K: Yes, of course.  Thanks to my parents, I speak the language and I know my culture. I plan to teach it to my own children so that they will be able to understand where they came from.

TJ: Oh, so you plan on having your own family? 
K: Yeah, in the future.

TJ: You seem to have great respect for your father.  What’s the most important thing that you learned from your father that will help you as a parent?
K: Family values.  You see, the way it works is, it starts at home.  You gotta teach the kids strong family values.  Those values go out to the community, the state, the country and hopefully - eventually the world.  If you wanna make a difference, you gotta start with the kids and you gotta start in your own back yard.  That’s what I’ve been trying to do with the Konishiki Kids.

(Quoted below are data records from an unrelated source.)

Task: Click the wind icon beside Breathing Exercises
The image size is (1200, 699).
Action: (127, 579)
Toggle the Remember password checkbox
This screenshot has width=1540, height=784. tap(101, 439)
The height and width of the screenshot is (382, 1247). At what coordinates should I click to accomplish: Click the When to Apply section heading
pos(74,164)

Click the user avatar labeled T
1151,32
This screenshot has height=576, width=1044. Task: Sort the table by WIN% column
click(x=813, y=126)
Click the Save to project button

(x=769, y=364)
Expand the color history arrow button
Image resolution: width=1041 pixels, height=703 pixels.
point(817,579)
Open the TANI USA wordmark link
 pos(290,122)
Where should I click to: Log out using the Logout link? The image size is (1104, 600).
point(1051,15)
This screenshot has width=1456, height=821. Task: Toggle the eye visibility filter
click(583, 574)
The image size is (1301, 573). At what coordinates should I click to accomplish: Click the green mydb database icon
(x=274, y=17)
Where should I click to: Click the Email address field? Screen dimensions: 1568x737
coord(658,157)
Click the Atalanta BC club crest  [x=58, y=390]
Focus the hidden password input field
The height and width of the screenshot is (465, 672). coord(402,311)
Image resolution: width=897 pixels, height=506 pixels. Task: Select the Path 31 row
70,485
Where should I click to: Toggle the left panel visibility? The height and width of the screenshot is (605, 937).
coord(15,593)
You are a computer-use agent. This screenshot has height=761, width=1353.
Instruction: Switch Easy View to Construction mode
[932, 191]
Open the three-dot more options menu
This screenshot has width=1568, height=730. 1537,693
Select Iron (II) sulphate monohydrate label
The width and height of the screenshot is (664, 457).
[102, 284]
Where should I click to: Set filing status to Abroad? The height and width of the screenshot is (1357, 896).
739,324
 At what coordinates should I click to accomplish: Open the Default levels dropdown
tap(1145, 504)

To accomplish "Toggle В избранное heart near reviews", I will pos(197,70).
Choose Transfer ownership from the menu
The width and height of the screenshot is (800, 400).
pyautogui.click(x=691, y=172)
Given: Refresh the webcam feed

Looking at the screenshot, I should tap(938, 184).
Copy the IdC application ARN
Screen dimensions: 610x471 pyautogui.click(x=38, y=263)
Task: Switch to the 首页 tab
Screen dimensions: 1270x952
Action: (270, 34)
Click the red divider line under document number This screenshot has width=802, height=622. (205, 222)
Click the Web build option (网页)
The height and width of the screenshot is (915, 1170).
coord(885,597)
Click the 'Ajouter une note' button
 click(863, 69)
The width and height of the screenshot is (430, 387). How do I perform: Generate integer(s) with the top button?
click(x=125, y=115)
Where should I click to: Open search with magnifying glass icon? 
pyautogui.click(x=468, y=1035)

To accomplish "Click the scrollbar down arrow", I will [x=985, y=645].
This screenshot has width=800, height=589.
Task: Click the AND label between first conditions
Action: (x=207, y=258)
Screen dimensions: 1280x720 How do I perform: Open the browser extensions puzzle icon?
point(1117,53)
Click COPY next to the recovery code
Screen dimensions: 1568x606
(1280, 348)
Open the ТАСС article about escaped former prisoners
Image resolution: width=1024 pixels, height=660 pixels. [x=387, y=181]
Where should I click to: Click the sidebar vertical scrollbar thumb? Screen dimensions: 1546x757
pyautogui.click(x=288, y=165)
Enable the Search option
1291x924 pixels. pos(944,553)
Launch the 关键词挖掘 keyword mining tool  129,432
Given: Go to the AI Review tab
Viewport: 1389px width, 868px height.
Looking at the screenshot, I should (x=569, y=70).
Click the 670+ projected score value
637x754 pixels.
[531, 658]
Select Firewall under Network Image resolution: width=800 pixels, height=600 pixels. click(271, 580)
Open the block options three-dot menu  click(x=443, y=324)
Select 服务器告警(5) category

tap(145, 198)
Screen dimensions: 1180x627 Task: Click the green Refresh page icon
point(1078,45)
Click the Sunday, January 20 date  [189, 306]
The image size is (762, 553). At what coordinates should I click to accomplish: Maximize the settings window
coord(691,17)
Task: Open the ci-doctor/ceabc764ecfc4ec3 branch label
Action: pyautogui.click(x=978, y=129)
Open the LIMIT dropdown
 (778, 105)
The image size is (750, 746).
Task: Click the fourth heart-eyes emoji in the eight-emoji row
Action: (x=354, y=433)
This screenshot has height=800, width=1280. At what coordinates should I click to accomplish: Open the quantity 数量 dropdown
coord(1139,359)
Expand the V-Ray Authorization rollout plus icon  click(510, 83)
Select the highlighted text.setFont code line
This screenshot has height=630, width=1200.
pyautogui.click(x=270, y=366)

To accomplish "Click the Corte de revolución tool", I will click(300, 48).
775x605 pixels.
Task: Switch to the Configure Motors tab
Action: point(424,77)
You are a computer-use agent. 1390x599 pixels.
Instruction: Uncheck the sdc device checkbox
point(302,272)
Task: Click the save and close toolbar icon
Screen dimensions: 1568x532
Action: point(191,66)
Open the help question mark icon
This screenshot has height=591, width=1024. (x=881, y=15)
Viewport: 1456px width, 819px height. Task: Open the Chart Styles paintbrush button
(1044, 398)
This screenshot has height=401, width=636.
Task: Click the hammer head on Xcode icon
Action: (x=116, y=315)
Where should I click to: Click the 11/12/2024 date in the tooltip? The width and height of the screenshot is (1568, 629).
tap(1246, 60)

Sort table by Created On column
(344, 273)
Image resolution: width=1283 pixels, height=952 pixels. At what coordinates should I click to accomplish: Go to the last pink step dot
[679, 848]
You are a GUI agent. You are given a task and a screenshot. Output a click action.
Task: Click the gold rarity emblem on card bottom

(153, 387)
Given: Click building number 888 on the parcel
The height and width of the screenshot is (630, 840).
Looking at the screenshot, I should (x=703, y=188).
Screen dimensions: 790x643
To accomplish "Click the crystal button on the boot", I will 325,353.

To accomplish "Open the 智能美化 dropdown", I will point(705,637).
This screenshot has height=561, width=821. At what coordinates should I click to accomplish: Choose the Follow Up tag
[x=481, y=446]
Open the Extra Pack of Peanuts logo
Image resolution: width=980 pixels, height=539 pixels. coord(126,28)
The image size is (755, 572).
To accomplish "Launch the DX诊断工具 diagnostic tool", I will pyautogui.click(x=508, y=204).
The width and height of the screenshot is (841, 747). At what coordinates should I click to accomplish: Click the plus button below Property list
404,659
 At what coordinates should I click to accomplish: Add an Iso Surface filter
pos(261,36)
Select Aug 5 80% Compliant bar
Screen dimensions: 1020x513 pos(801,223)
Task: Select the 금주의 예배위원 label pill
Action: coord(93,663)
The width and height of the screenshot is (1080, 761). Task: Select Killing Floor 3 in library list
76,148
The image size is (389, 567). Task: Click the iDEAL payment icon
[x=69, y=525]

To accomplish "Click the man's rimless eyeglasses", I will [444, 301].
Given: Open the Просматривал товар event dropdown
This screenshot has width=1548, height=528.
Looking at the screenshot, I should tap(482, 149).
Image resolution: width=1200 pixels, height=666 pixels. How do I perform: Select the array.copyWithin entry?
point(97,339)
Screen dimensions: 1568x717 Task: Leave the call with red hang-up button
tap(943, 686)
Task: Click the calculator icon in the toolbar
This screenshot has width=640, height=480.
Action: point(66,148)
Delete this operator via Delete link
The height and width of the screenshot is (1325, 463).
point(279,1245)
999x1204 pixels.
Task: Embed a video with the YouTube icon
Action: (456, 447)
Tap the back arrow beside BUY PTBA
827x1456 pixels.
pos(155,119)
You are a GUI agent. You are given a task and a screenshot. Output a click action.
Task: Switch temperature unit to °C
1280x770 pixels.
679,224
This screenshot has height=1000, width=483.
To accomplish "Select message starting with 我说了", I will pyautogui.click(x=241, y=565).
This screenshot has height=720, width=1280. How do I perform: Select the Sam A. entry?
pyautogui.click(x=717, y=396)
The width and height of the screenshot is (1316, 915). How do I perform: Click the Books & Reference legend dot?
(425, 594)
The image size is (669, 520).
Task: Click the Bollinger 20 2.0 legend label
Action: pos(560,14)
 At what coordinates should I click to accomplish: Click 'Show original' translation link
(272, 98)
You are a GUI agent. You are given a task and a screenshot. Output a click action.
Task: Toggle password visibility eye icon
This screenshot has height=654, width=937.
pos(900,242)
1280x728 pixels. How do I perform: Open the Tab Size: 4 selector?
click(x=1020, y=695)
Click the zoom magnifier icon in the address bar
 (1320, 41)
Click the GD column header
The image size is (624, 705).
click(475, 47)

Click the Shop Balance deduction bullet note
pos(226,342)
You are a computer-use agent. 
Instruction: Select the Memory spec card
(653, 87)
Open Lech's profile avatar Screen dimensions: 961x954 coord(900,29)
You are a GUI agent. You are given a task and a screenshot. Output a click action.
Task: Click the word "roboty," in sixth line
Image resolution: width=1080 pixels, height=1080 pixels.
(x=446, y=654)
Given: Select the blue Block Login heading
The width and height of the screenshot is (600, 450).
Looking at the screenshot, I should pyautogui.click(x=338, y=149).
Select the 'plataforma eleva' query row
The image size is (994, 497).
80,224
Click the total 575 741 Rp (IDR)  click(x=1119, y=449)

TJ: Tell us about the Konishiki Kids Foundation.   How does the program work?
K: I started this program in the Waianae area where I grew up.  So far, we have brought 175 kids to Japan over the past five years.  I want to give them an experience outside of their normal surroundings – an opportunity to experience a different culture and see a different way of life.  Most of all, I want them to realize how important it is to have a dream. The Konishiki Kids get to fly to Japan, visit Disneyland, museums, watch Sumo tournaments, make friends with Japanese kids, ride the bullet train, and experience all that Japan has to offer through all kinds of activities.

TJ: What motivated you to start the Konishiki Kids program?
K: Well, the idea came from my experience in high school.   You see, I went to a high school affiliated with the University of Hawaii.  It was the best thing for me because by catching the bus downtown I got to see an environment outside of my own small community.  I got to meet a lot of people that were very different from me – all with different backgrounds. I learned to appreciate my own people and at the same time respect others.  It was very deep, man. I wanna give the Konishiki Kids the same opportunity that I had.  I want them to know that there is a whole other world out there.

TJ: Obviously, you can’t bring over every single Hawaiian kid.  How do you choose?
K: I wish we could bring them all.  This is the hardest part of the whole thing.  Each year we bring 35 six-graders, five representatives from each of the seven schools along the Waianae Coast.  After reviewing five areas, including grades, work habits, an essay on the meaning of Aloha, a questionnaire, etc. we select representatives from each school to become Konishiki Kids.

TJ: I noticed a picture of Musashimaru with the Konishiki Kids.  Do you get along well with the other Hawaiian wrestlers? 
K: Oh yeah.  Musashimaru is the only local boy left, so we support him.  He’s a very nice guy – low key, outgoing, humble and very funny, but at the same time, very shy.  Akebono and Musashimaru are like my younger brothers.  I took care of them when they first got in.  So now when we talk, they get to buy my dinner. 

TJ: I listened to your first album and really like it.  How seriously are you taking your singing career?
K: To me, my singing career is really just a hobby.   I believe that singing comes from the heart.  If you sing from the heart, the sound just comes.  It’s all about loving what you do.

TJ: Thinking back, if you had a chance to do it all over again, would you have chosen to have stayed in Hawaii, or are you happy here?
K: I have no regrets.  I enjoy myself wherever I am.  That’s my philosophy.  Go happy – go easy.